EXERCISE DETAILS:
Each entry needs to be reproduced exactly as it is.

*** EXTRACTED INFORMATION ***

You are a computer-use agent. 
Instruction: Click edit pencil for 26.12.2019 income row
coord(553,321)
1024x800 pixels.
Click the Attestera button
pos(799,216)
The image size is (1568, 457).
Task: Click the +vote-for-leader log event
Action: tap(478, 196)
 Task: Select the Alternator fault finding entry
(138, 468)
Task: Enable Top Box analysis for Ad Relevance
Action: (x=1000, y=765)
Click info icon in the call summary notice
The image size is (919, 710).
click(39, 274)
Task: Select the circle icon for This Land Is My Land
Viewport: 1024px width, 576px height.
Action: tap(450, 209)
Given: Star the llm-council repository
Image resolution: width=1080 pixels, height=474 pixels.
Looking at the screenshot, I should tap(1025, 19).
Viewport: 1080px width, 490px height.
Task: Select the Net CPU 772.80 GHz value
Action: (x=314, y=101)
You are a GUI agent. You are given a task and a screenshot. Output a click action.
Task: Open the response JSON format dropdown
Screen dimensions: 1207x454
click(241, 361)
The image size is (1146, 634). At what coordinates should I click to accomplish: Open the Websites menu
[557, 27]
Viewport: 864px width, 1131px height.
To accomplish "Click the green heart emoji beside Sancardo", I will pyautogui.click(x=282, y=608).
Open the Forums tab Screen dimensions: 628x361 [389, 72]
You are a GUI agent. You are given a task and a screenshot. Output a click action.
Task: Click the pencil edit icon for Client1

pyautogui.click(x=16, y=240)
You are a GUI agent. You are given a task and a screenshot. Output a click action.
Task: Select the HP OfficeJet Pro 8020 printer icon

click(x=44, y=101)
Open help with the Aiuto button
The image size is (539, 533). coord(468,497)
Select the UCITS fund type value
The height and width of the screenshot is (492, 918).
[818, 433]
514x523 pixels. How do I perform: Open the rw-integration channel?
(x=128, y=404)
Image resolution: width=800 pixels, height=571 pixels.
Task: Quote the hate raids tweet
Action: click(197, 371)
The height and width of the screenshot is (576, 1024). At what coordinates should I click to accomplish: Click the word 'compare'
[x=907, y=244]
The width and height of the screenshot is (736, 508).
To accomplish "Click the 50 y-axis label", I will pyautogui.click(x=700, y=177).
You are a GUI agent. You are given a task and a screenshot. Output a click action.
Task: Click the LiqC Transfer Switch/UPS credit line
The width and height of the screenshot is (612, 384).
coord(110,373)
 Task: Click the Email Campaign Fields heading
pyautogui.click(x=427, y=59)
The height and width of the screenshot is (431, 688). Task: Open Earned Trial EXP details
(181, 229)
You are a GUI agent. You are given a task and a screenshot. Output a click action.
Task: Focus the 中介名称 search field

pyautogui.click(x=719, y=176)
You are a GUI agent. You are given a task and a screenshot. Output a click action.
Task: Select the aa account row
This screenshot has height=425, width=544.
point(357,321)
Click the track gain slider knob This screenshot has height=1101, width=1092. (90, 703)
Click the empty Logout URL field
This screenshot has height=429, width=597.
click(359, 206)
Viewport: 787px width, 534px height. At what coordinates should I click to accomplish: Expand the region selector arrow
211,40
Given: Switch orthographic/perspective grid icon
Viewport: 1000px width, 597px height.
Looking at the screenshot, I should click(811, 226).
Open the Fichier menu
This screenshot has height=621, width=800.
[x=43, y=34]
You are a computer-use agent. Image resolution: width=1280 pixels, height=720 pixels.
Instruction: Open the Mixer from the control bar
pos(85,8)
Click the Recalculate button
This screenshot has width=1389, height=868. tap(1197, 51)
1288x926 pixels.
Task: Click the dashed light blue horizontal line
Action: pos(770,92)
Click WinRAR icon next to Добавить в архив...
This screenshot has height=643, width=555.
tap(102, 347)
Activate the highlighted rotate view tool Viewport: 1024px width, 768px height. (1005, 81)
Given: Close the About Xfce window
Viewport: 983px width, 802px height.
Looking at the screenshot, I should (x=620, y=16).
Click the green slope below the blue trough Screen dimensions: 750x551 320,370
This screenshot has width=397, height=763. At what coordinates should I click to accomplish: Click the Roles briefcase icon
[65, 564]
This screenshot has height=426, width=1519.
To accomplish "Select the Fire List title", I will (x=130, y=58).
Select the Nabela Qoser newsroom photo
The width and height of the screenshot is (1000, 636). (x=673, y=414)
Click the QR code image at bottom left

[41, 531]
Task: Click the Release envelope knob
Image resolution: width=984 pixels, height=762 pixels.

*** End of EXTRACTED INFORMATION ***

SOLUTION BELOW:
You are a computer-use agent. 
Instruction: Click edit pencil for 26.12.2019 income row
coord(553,321)
1024x800 pixels.
Click the Attestera button
pos(799,216)
The image size is (1568, 457).
Task: Click the +vote-for-leader log event
Action: tap(478, 196)
 Task: Select the Alternator fault finding entry
(138, 468)
Task: Enable Top Box analysis for Ad Relevance
Action: (x=1000, y=765)
Click info icon in the call summary notice
The image size is (919, 710).
click(39, 274)
Task: Select the circle icon for This Land Is My Land
Viewport: 1024px width, 576px height.
Action: tap(450, 209)
Given: Star the llm-council repository
Image resolution: width=1080 pixels, height=474 pixels.
Looking at the screenshot, I should tap(1025, 19).
Viewport: 1080px width, 490px height.
Task: Select the Net CPU 772.80 GHz value
Action: (x=314, y=101)
You are a GUI agent. You are given a task and a screenshot. Output a click action.
Task: Open the response JSON format dropdown
Screen dimensions: 1207x454
click(241, 361)
The image size is (1146, 634). At what coordinates should I click to accomplish: Open the Websites menu
[557, 27]
Viewport: 864px width, 1131px height.
To accomplish "Click the green heart emoji beside Sancardo", I will pyautogui.click(x=282, y=608).
Open the Forums tab Screen dimensions: 628x361 [389, 72]
You are a GUI agent. You are given a task and a screenshot. Output a click action.
Task: Click the pencil edit icon for Client1

pyautogui.click(x=16, y=240)
You are a GUI agent. You are given a task and a screenshot. Output a click action.
Task: Select the HP OfficeJet Pro 8020 printer icon

click(x=44, y=101)
Open help with the Aiuto button
The image size is (539, 533). coord(468,497)
Select the UCITS fund type value
The height and width of the screenshot is (492, 918).
[818, 433]
514x523 pixels. How do I perform: Open the rw-integration channel?
(x=128, y=404)
Image resolution: width=800 pixels, height=571 pixels.
Task: Quote the hate raids tweet
Action: click(197, 371)
The height and width of the screenshot is (576, 1024). At what coordinates should I click to accomplish: Click the word 'compare'
[x=907, y=244]
The width and height of the screenshot is (736, 508).
To accomplish "Click the 50 y-axis label", I will pyautogui.click(x=700, y=177).
You are a GUI agent. You are given a task and a screenshot. Output a click action.
Task: Click the LiqC Transfer Switch/UPS credit line
The width and height of the screenshot is (612, 384).
coord(110,373)
 Task: Click the Email Campaign Fields heading
pyautogui.click(x=427, y=59)
The height and width of the screenshot is (431, 688). Task: Open Earned Trial EXP details
(181, 229)
You are a GUI agent. You are given a task and a screenshot. Output a click action.
Task: Focus the 中介名称 search field

pyautogui.click(x=719, y=176)
You are a GUI agent. You are given a task and a screenshot. Output a click action.
Task: Select the aa account row
This screenshot has height=425, width=544.
point(357,321)
Click the track gain slider knob This screenshot has height=1101, width=1092. (90, 703)
Click the empty Logout URL field
This screenshot has height=429, width=597.
click(359, 206)
Viewport: 787px width, 534px height. At what coordinates should I click to accomplish: Expand the region selector arrow
211,40
Given: Switch orthographic/perspective grid icon
Viewport: 1000px width, 597px height.
Looking at the screenshot, I should click(811, 226).
Open the Fichier menu
This screenshot has height=621, width=800.
[x=43, y=34]
You are a computer-use agent. Image resolution: width=1280 pixels, height=720 pixels.
Instruction: Open the Mixer from the control bar
pos(85,8)
Click the Recalculate button
This screenshot has width=1389, height=868. tap(1197, 51)
1288x926 pixels.
Task: Click the dashed light blue horizontal line
Action: pos(770,92)
Click WinRAR icon next to Добавить в архив...
This screenshot has height=643, width=555.
tap(102, 347)
Activate the highlighted rotate view tool Viewport: 1024px width, 768px height. (1005, 81)
Given: Close the About Xfce window
Viewport: 983px width, 802px height.
Looking at the screenshot, I should (x=620, y=16).
Click the green slope below the blue trough Screen dimensions: 750x551 320,370
This screenshot has width=397, height=763. At what coordinates should I click to accomplish: Click the Roles briefcase icon
[65, 564]
This screenshot has height=426, width=1519.
To accomplish "Select the Fire List title", I will (x=130, y=58).
Select the Nabela Qoser newsroom photo
The width and height of the screenshot is (1000, 636). (x=673, y=414)
Click the QR code image at bottom left

[41, 531]
Task: Click the Release envelope knob
Image resolution: width=984 pixels, height=762 pixels.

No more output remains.